[Rows on where targets appear]
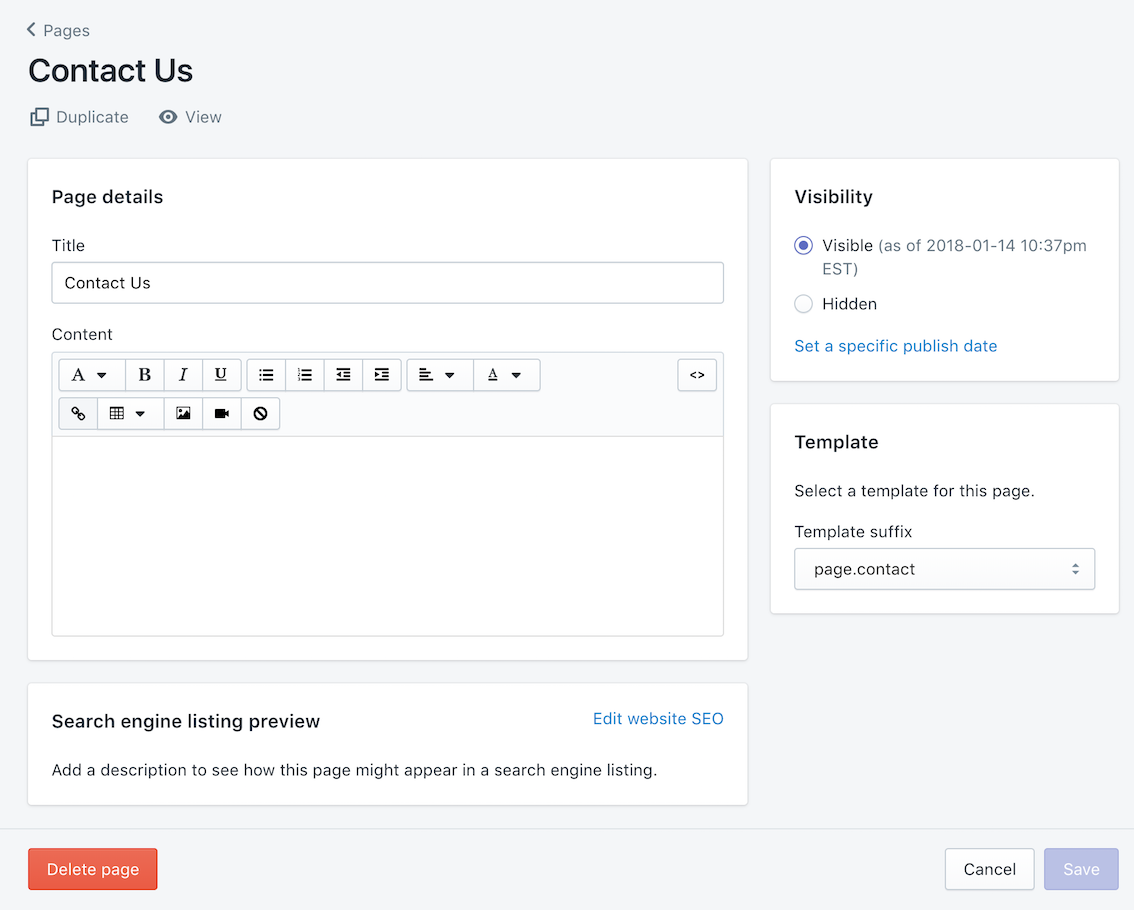1134x910 pixels.
Task: Toggle bold formatting in the editor
Action: click(145, 375)
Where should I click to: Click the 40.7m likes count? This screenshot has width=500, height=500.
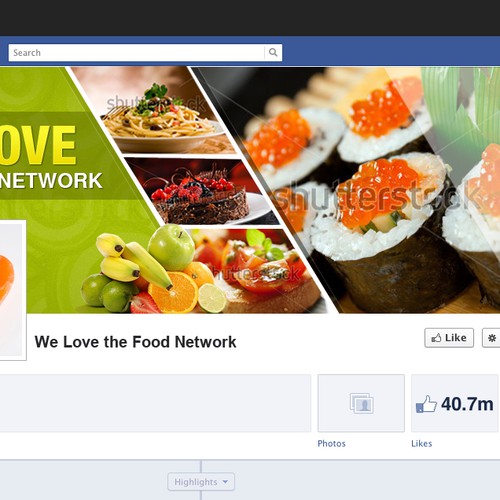point(467,404)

EXERCISE: Can you substitute "number of likes" for "likes count" throughout the data, changing nothing else and leaving the pictures out?

ANSWER FOR THE TASK:
1134x910 pixels.
Task: Toggle bold formatting in the editor
Action: click(145, 375)
Where should I click to: Click the 40.7m number of likes? This screenshot has width=500, height=500.
point(467,404)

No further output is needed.